Panbo(at) gets Seakeeper Ride – install complete

Ben Stein

Ben Stein

Publisher of, passionate marine electronics enthusiast, 100-ton USCG master.

6 Responses

  1. John Midlige says:

    Considering what has gone on in your life recently the bottom paint should be the least of your concerns. Panbo(at) looks just dandy.
    Anyway, your excellent review is very interesting for a number of reasons.
    Obviously one wouldn’t go out in a condition that is unsafe for the size of the particular vessel. I’m sure Ride isn’t meant to allow an operator to abandon good judgment because it makes a ride smooth.
    Do you feel there is a point at which Ride is overwhelmed by the sea state and can’t keep with the demands? I’m thinking of a wind against current situation where the waves are very chaotic. Or is this where it shines?
    Does the rapid cycling of Ride present an issue for inspection and maintenance? In other words will this wear out and degrade in performance or need repair and if so how long into it’s life? What is the care and maintenance routine?

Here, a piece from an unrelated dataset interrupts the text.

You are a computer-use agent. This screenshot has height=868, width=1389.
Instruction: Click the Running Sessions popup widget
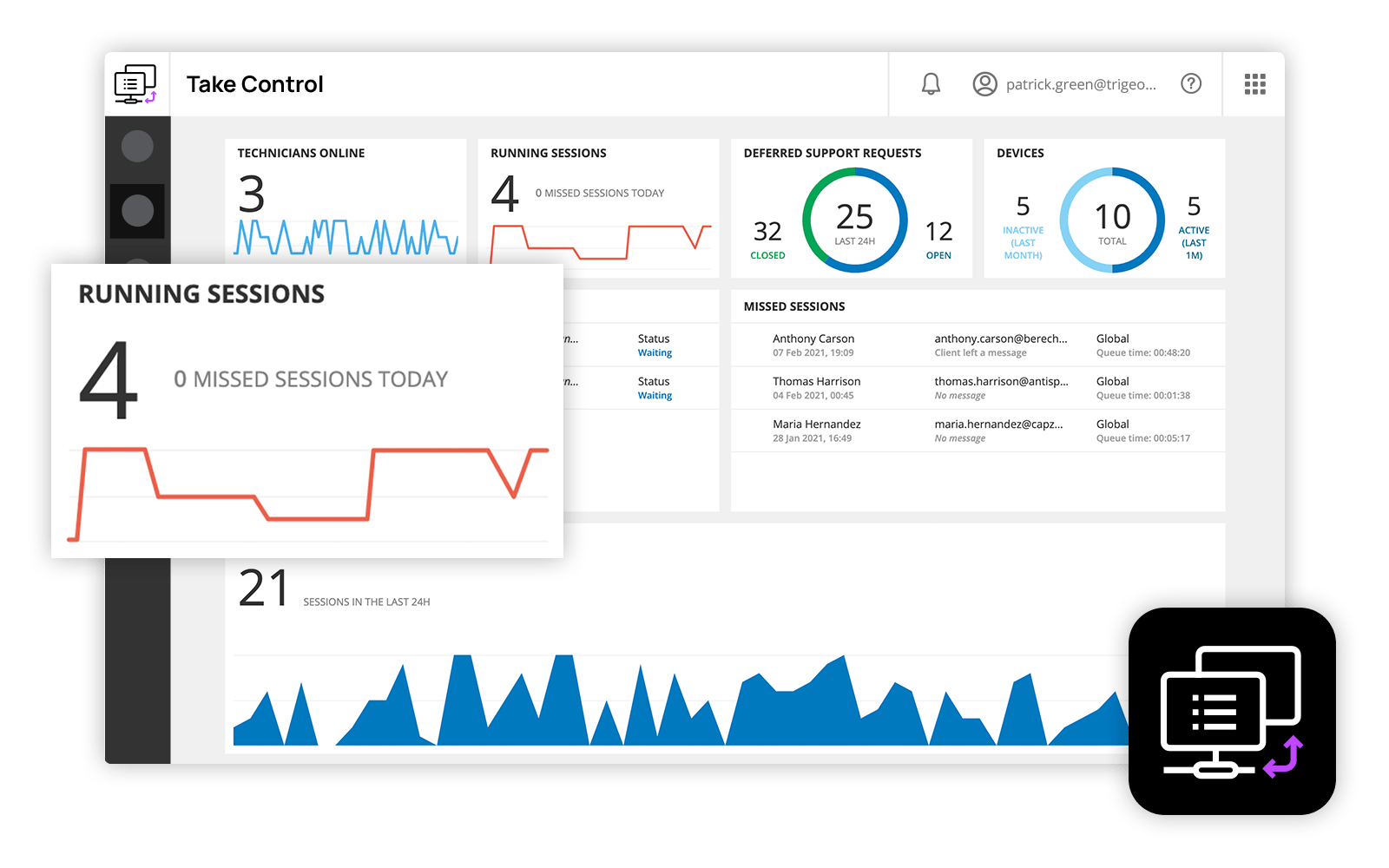pyautogui.click(x=306, y=408)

    It seems like Ride is a game changer for the smaller center console’s and now that they can be added to existing vessels it becomes a no brainer must have.

    • Ben Stein Ben Stein says:


      You bring up a good point about creating a false sense of security. First and foremost, regardless of the aids onboard, the operator is responsible for making sure they operate the boat safely. We’ve probably all heard the wisdom about the boat handling more than the occupants. I think of Ride as possibly closing the gap between the boat and the occupants. Also, I don’t really expect Ride to get overwhelmed by sea state. Rather, based on my admittedly very short ride, I expect there to be more events where, even with the benefit of Ride, the motion is uncomfortable. I felt that in the form of occasional impacts as the boat fell off a wave. They were smaller impacts and rare than with the system disabled, but I also think they serve as a warning.

      I don’t expect Ride to wear out per se. They use a massive motor and have tested it to some pretty extreme number of cycles. Most of the system is pretty well sealed. The only maintenance required is changing an anode on each of the controllers.

      I think Ride has the potential to be a game-changer. Certainly, I think the gyro changed the game for a lot of people. Ride comes at a fraction of the price and works on smaller, more affordable boats meaning its impact can be enjoyed by more people. I’ll reserve final judgment until I’ve had some more time on the water, but I’m optimistic.

      -Ben S.

  2. Keith says:

    Unlike Seakeeper, the Ride seems to only work when underway and is speed dependent such that at lower speeds or at anchor it will have little effect. the Seakeeper works at anchor or when drifting as is often the case when fishing.
    I also wonder how the glue will hold up with the prolonged stresses of speed as the torque on this must be enormous.

    • Ben Stein Ben Stein says:


      You’re right, Ride only works when the boat is moving and there’s enough water moving over the controllers for them to generate adequate force. The cut-in speed of the system is set to 10 mph. You’re also right that the gyros are most effective at rest and get less effective as the boat moves faster. From a commercial perspective, that’s quite the match for Seakeeper. They have the gyros that work best when stationary and at lower speeds and then Ride that works best the faster the boat goes. In essence, they can (if you’re willing to write enough checks) improve the experience at all speeds on the boat.

      It’s much too early for me to report much on the longevity of the glue on Ride, but my gyro was also glued down on Have Another Day. The gyro had logged about 1,500 hours before the boat was lost. I had many witness marks and can report there was never any measurable movement. The shock forces the gyro was capable of delivering are massive. Based on what I know of the adhesives they use, I’m probably more concerned about the laminate of the transom failing than I am the adhesive on the controller.

      -Ben S.

      • Keith says:

        Good point. I have the Seakeeper 6 and I just checked with the installer about how it is bonded and it is as you say. I have been in plenty of small craft warning weather so I have given the Seakeeper a real “workout” and it is fine after about three years of use.

  3. Butch Davis says:

    The captain of a gyro equipped vessel would be well advised not to venture out in conditions that would be dangerous without a gyro. A gyro malfunction in dangerous conditions would make for a dangerous trip back to port. Regardless of how reliable a gyro system may be an electrical malfunction is always a possibility.